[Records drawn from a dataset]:
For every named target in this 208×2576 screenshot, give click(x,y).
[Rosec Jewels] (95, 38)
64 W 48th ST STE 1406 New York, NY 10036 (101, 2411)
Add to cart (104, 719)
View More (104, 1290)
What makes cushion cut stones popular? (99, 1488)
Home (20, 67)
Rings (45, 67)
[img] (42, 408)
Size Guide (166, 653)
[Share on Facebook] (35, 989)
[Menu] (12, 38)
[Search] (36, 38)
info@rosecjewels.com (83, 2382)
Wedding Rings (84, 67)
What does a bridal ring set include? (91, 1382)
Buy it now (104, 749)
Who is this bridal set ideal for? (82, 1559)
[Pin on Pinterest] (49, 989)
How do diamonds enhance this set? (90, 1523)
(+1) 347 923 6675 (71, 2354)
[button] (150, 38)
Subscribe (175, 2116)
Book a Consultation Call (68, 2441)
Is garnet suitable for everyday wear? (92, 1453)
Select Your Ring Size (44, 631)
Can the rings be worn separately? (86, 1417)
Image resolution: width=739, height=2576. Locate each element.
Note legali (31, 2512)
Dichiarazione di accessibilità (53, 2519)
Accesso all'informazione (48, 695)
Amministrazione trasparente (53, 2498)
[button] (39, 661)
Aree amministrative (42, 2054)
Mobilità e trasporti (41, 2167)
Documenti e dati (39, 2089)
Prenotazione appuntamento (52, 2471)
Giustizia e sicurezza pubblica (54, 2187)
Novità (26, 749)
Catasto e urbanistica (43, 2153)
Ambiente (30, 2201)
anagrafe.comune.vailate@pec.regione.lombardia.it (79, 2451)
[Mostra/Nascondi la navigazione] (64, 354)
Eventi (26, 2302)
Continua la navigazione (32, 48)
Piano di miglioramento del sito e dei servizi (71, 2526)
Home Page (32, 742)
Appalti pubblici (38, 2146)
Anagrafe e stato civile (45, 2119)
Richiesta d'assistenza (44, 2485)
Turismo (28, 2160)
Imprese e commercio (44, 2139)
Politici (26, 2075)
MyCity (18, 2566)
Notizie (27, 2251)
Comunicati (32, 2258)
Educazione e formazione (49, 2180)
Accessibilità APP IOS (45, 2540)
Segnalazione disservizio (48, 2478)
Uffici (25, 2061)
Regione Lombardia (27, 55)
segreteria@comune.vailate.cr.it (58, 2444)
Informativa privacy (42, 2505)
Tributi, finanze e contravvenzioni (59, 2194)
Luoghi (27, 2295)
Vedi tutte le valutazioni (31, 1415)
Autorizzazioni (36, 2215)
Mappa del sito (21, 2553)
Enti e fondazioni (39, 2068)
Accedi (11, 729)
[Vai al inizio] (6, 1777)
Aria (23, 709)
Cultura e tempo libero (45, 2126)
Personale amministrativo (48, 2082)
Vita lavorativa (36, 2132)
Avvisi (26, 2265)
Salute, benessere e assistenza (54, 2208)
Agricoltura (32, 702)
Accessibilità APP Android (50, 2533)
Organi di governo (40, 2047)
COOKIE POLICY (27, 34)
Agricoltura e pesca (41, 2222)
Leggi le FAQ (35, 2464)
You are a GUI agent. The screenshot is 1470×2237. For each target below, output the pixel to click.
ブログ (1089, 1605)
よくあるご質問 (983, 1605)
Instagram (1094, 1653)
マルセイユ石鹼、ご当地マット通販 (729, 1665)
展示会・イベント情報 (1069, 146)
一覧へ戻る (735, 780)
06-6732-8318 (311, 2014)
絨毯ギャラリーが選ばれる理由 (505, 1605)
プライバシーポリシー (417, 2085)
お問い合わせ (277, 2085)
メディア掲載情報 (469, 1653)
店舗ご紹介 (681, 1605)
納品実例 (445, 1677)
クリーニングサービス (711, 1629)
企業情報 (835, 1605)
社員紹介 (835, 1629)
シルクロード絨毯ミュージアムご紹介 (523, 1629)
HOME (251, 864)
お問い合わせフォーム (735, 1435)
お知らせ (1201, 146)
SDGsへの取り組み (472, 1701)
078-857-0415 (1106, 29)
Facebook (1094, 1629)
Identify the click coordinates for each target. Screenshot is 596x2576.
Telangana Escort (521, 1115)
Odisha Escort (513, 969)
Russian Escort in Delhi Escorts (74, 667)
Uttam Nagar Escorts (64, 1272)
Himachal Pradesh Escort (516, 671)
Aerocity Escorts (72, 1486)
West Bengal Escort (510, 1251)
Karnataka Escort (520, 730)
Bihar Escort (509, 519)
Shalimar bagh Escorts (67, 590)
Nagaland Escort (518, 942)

[WHAT THIS TASK INVOLVES]: Retype the records above from the very first line down to the line with "Note legali (31, 2512)", keeping both of those lines. Include nothing beyond them.

[WRITTEN RESPONSE]:
For every named target in this 208×2576 screenshot, give click(x,y).
[Rosec Jewels] (95, 38)
64 W 48th ST STE 1406 New York, NY 10036 (101, 2411)
Add to cart (104, 719)
View More (104, 1290)
What makes cushion cut stones popular? (99, 1488)
Home (20, 67)
Rings (45, 67)
[img] (42, 408)
Size Guide (166, 653)
[Share on Facebook] (35, 989)
[Menu] (12, 38)
[Search] (36, 38)
info@rosecjewels.com (83, 2382)
Wedding Rings (84, 67)
What does a bridal ring set include? (91, 1382)
Buy it now (104, 749)
Who is this bridal set ideal for? (82, 1559)
[Pin on Pinterest] (49, 989)
How do diamonds enhance this set? (90, 1523)
(+1) 347 923 6675 (71, 2354)
[button] (150, 38)
Subscribe (175, 2116)
Book a Consultation Call (68, 2441)
Is garnet suitable for everyday wear? (92, 1453)
Select Your Ring Size (44, 631)
Can the rings be worn separately? (86, 1417)
Image resolution: width=739, height=2576. Locate each element.
Note legali (31, 2512)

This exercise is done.